Ok, here's the rest of what I found:

During a 1970's interview, I asked Mother Maybelle Carter about the song, "Bury Me Beneath The Willow ."

She replied, " That was a song we had sang all our lives. We first heard the song at a family get-together and decided to learn it. We did learn the words and sang it at all our family parties and get-togethers. The song became quite popular so when we recorded for RCA Victor in 1927--we recorded "Bury Me Beneath The Willow " on our first recording session in Bristol , Tennessee . The original version of the song was written by Bradley Kincaid."




Bradley Kincaid

(from son, James Kincaid) "Bradley Kincaid was twice nominated to the Country Music Hall of Fame which was nice in that he had been retired for almost 40 years (lost to Johnny Cash and Roy Rogers)."




Birth Name: William Bradley Kincaid
Induction Year: 1971
Date of Birth: 7/13/1895
Place of Birth: Point Level, KY
Date of Death: 9/29/1989
Place of Death: Springfield, OH



Former Occupations:
waiter
worked in a wheel factory
rode corn planter
district secretary of the YMCA in Lebanon, KY (1922-1924)
Education:
Grade School--Back Creek School (finished 5th grade)
Grade School--Stony Point School (attended only 3 months out of each year)
High School--Berea Academy (from 1914-1916, 1918-1921)
College--YMCA College (later called George Williams College) (from 1924-1928; earned a degree in sociology)



Career Milestones:

1926-first radio appearance on WLS National Barn Dance Show with the YMCA Quartet


1927--first trip to rural areas of the border states to collect folk songs


1927--first recording session with Gennett Records (owned by the Starr Piano Company) in December


1928--first printing of first songbook "My Favorite Mountain Ballads" in April (sold about 110,000 copies)

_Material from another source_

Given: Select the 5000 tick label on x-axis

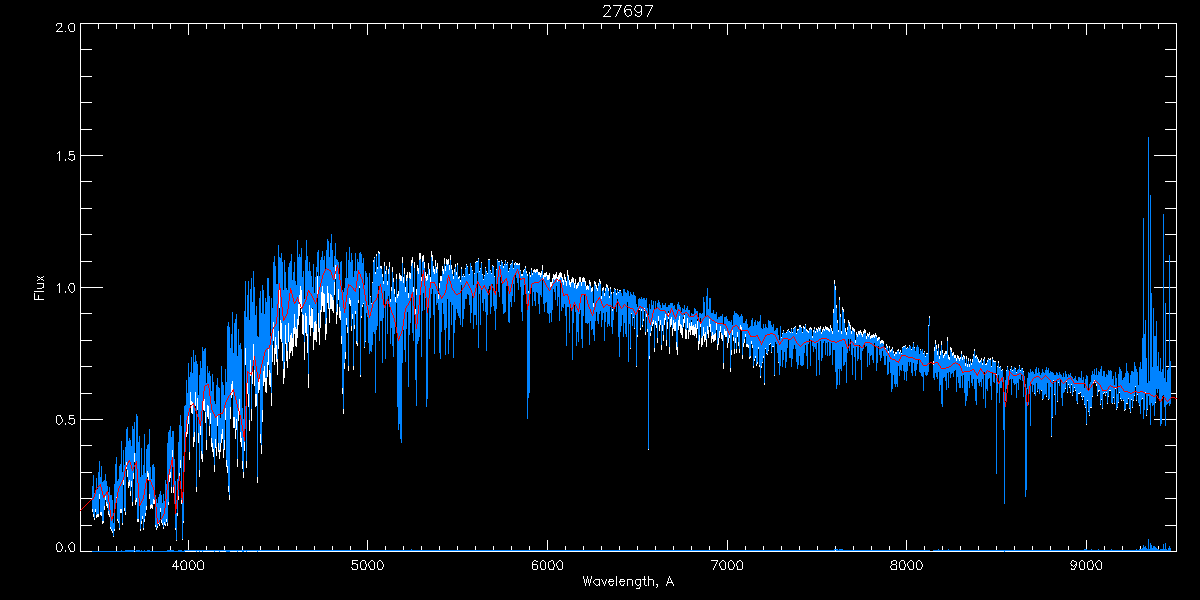Looking at the screenshot, I should tap(367, 565).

1930--moved to station WLW Connecticut


1933--worked on station NBC in New York


1945--moved to Nashville


1945--performed on the Grand Ole Opry


1950--decided to retire


early 1950s--accepted return offer from WLW (Cincinnati)


1963--after being retired for 13 years from singing, recorded again for Bluebonnet Records in Ft. Worth, TX; recorded 162 songs in 5 days




I'd suggest you do a search on Bradley Kincaid. I believe there are several sites telling about him, his history & career as a Musician.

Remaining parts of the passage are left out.